### Instructions for the task
The reply should consist of one number, the count of lines below in which the word "computer" appears.

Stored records
<<<<
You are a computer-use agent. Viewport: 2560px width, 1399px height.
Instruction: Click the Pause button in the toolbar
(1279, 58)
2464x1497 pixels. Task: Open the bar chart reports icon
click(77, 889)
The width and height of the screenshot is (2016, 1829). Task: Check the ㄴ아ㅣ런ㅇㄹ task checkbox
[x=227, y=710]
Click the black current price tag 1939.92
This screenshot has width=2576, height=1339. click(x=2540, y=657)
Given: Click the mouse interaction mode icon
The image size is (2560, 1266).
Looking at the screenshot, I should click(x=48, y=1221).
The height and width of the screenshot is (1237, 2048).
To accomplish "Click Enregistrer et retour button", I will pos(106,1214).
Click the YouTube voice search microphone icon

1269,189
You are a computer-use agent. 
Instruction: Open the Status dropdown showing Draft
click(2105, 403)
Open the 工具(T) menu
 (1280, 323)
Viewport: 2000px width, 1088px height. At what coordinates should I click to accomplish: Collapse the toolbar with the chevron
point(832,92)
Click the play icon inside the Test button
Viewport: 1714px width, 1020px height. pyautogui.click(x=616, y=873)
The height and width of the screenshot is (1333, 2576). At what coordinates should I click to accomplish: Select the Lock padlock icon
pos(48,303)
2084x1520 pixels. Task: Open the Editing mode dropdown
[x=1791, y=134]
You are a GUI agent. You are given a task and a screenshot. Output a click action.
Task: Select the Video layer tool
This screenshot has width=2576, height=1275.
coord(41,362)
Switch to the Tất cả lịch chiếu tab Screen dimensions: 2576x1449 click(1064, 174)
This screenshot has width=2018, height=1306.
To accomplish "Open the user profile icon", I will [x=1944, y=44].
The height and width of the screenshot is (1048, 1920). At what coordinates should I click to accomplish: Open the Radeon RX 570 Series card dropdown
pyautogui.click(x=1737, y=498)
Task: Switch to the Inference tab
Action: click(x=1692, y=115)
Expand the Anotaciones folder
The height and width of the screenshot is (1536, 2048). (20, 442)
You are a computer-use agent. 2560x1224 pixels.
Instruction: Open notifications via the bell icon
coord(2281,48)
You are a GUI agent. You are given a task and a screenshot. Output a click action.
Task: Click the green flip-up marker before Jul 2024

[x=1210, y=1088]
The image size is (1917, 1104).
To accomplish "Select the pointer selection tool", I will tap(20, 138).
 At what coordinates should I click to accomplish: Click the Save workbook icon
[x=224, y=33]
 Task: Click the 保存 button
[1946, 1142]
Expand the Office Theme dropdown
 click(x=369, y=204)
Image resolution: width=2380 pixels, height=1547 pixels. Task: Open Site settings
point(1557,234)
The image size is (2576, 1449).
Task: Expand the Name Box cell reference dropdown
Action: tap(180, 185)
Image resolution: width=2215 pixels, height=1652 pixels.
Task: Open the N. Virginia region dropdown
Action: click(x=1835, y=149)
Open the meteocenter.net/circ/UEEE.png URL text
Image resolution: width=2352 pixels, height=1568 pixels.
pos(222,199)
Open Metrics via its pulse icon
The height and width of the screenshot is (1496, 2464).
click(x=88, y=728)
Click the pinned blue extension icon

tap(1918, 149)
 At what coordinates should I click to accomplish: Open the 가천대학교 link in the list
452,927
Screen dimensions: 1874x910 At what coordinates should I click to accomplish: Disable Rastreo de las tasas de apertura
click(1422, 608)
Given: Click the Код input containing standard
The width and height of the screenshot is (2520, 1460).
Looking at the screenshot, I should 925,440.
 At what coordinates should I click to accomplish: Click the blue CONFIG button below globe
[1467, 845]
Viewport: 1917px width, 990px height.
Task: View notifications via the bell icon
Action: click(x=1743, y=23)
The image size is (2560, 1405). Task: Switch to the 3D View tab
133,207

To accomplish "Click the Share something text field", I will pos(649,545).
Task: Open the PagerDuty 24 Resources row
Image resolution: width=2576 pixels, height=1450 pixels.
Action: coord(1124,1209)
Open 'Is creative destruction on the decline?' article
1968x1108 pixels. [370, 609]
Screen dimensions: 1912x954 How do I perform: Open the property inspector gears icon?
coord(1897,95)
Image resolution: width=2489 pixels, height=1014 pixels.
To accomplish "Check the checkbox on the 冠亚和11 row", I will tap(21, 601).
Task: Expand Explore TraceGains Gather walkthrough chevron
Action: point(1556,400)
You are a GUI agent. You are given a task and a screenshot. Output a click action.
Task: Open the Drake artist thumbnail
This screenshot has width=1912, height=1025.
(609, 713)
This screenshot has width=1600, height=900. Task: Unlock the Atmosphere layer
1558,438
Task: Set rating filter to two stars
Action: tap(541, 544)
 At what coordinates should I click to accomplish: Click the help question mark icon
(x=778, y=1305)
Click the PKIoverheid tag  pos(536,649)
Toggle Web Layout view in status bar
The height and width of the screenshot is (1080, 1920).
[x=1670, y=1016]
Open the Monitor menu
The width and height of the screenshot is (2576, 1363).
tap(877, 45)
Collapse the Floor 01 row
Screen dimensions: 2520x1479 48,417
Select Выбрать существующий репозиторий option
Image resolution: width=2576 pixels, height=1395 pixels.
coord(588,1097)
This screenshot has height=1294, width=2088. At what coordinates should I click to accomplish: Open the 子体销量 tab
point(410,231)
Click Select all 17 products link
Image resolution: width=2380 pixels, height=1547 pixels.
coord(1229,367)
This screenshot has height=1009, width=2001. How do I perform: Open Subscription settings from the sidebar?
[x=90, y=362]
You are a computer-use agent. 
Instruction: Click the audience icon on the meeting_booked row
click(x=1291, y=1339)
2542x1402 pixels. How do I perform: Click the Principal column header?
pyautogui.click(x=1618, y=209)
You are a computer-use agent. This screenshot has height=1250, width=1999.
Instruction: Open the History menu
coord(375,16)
>>>>
### Response to this task
5